Gene therapy with human and mouse T-cell receptors mediates cancer regression and targets normal tissues expressing cognate antigen

Laura A. Johnson1, Richard A. Morgan1, Mark E. Dudley1, Lydie Cassard1, James C. Yang1, Marybeth S. Hughes1, Udai S. Kammula1, Richard E. Royal1, Richard M. Sherry1, John R. Wunderlich1, Chyi-Chia R. Lee2, Nicholas P. Restifo1, Susan L. Schwarz1, Alexandria P. Cogdill1, Rachel J. Bishop3, Hung Kim4, Carmen C. Brewer4, Susan F. Rudy4, Carter VanWaes4, Jeremy L. Davis1, Aarti Mathur1, Robert T. Ripley1, Debbie A. Nathan1, Carolyn M. Laurencot1, and Steven A. Rosenberg1

1 Surgery Branch, National Cancer Institute (NCI), Hatfield Clinical Research Center, Bethesda, MD; 2 Laboratory of Pathology, NCI, Bethesda, MD; 3 Office of the Clinical Director, National Eye Institute, Bethesda, MD; and 4 Otolaryngology Branch, National Institute on Deafness and Other Communication Disorders, Bethesda, MD

Gene therapy of human cancer using genetically engineered lymphocytes is dependent on the identification of highly reactive T-cell receptors (TCRs) with antitumor activity.
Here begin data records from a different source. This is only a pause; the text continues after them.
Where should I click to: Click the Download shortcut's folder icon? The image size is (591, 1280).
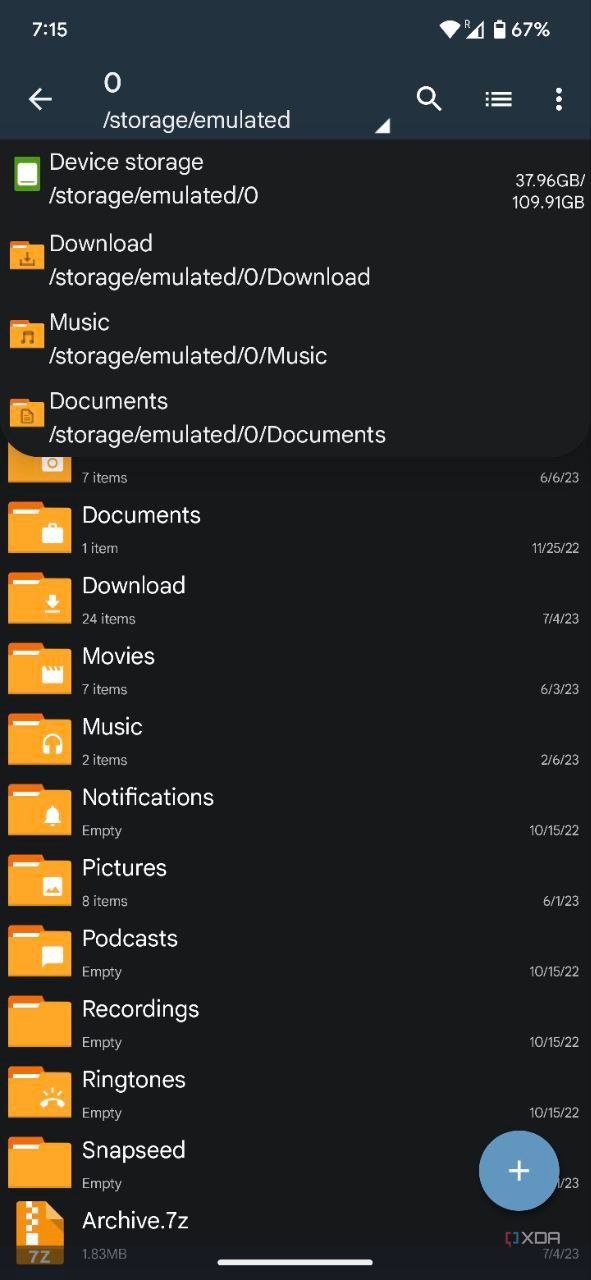click(27, 255)
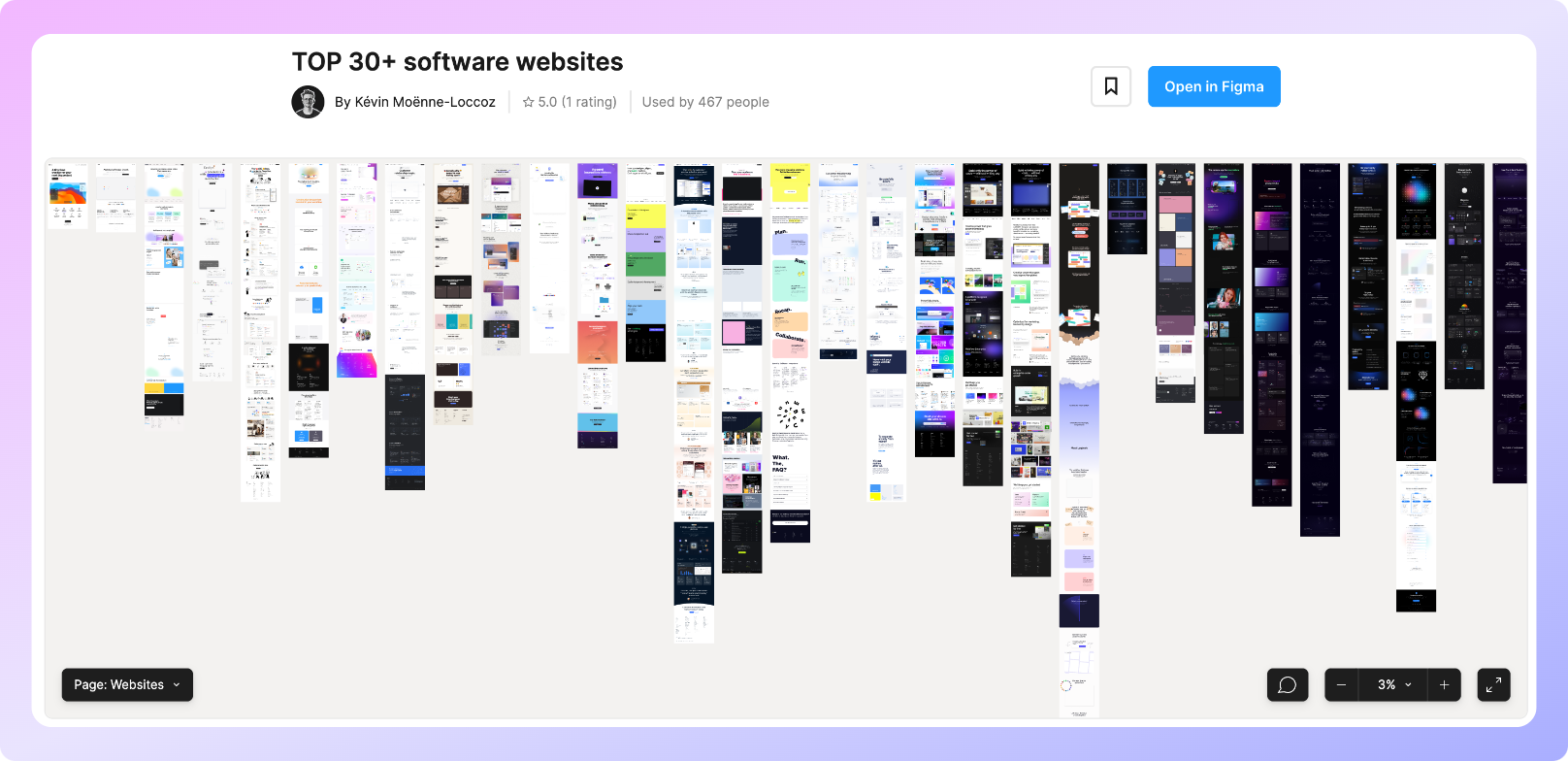Select the purple-headed website mockup frame
Screen dimensions: 1568x761
pyautogui.click(x=598, y=306)

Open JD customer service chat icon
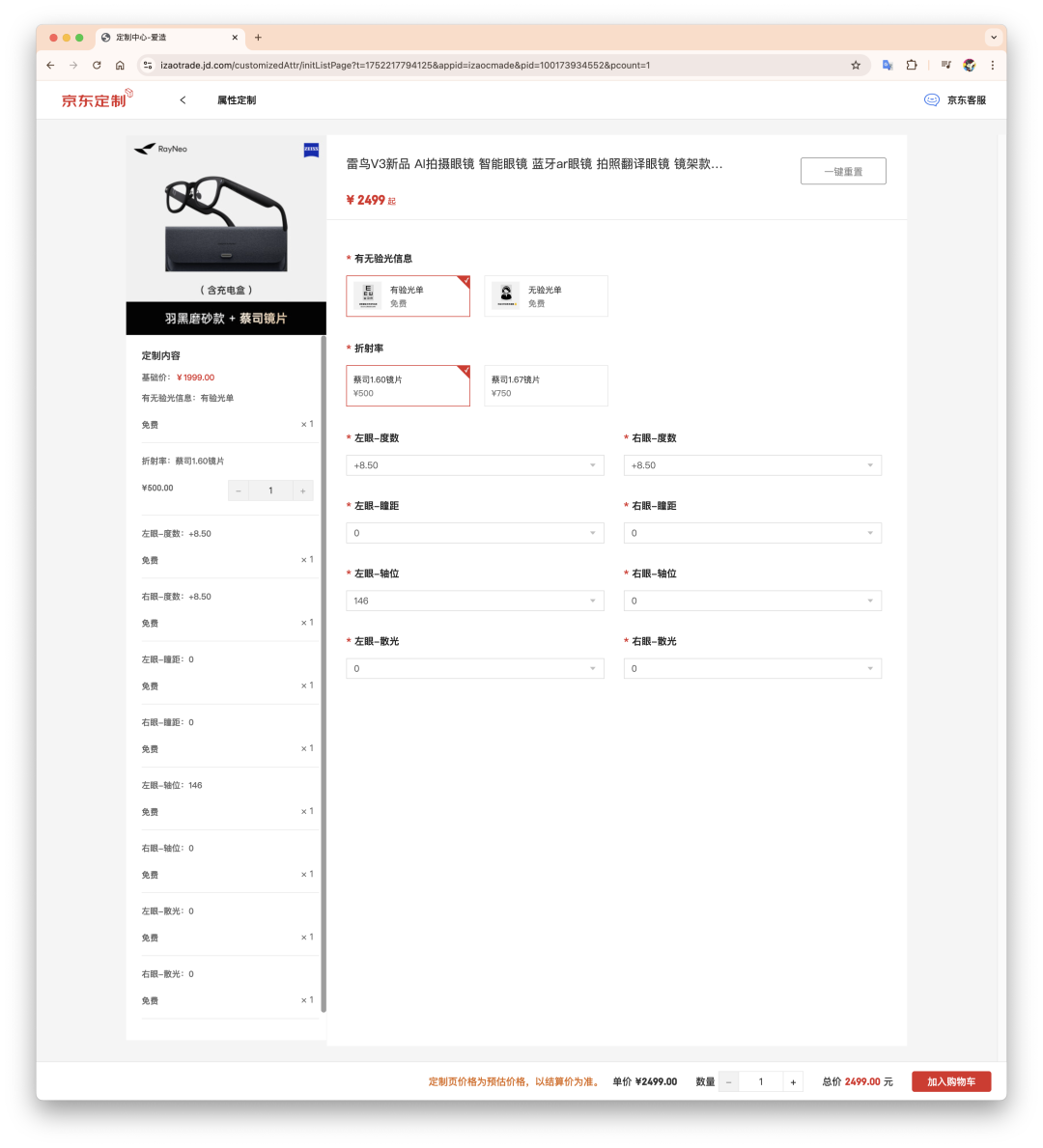click(x=931, y=99)
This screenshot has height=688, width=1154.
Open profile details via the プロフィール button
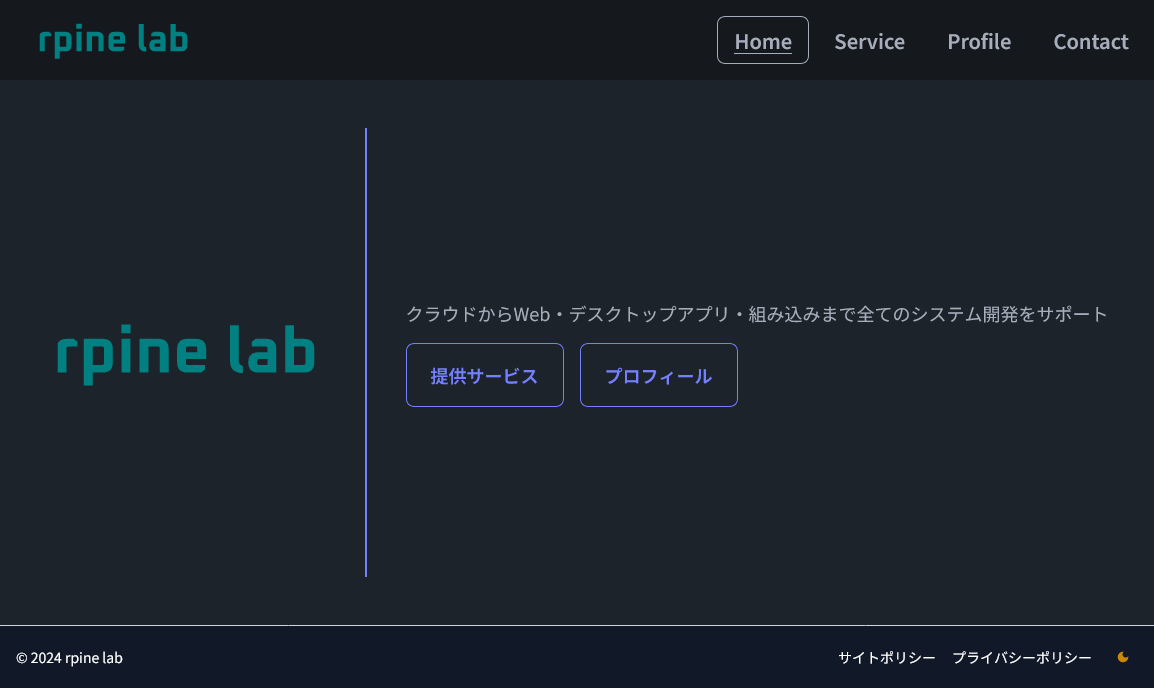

We immunized transgenic mice and also conducted high-throughput screening of human lymphocytes to generate TCRs highly reactive to melanoma/melanocyte antigens. Genes encoding these TCRs were engineered into retroviral vectors and used to transduce autologous peripheral lymphocytes administered to 36 patients with metastatic melanoma. Transduced patient lymphocytes were CD45RA and CD45RO+ after ex vivo expansion. After infusion, the persisting cells displayed a CD45RA+ and CD45RO phenotype. Gene-engineered cells persisted at high levels in the blood of all patients 1 month after treatment, responding patients with higher ex vivo antitumor reactivity than nonresponders. Objective cancer regressions were seen in 30% and 19% of patients who received the human or mouse TCR, respectively. However, patients exhibited destruction of normal melanocytes in the skin, eye, and ear, and sometimes required local steroid administration to treat uveitis and hearing loss. Thus, T cells expressing highly reactive TCRs mediate cancer regression in humans and target rare cognate–antigen-containing cells throughout the body, a finding with important implications for the gene therapy of cancer. This trial was registered at www.ClinicalTrials.gov as NCI-07-C-0174 and NCI-07-C-0175.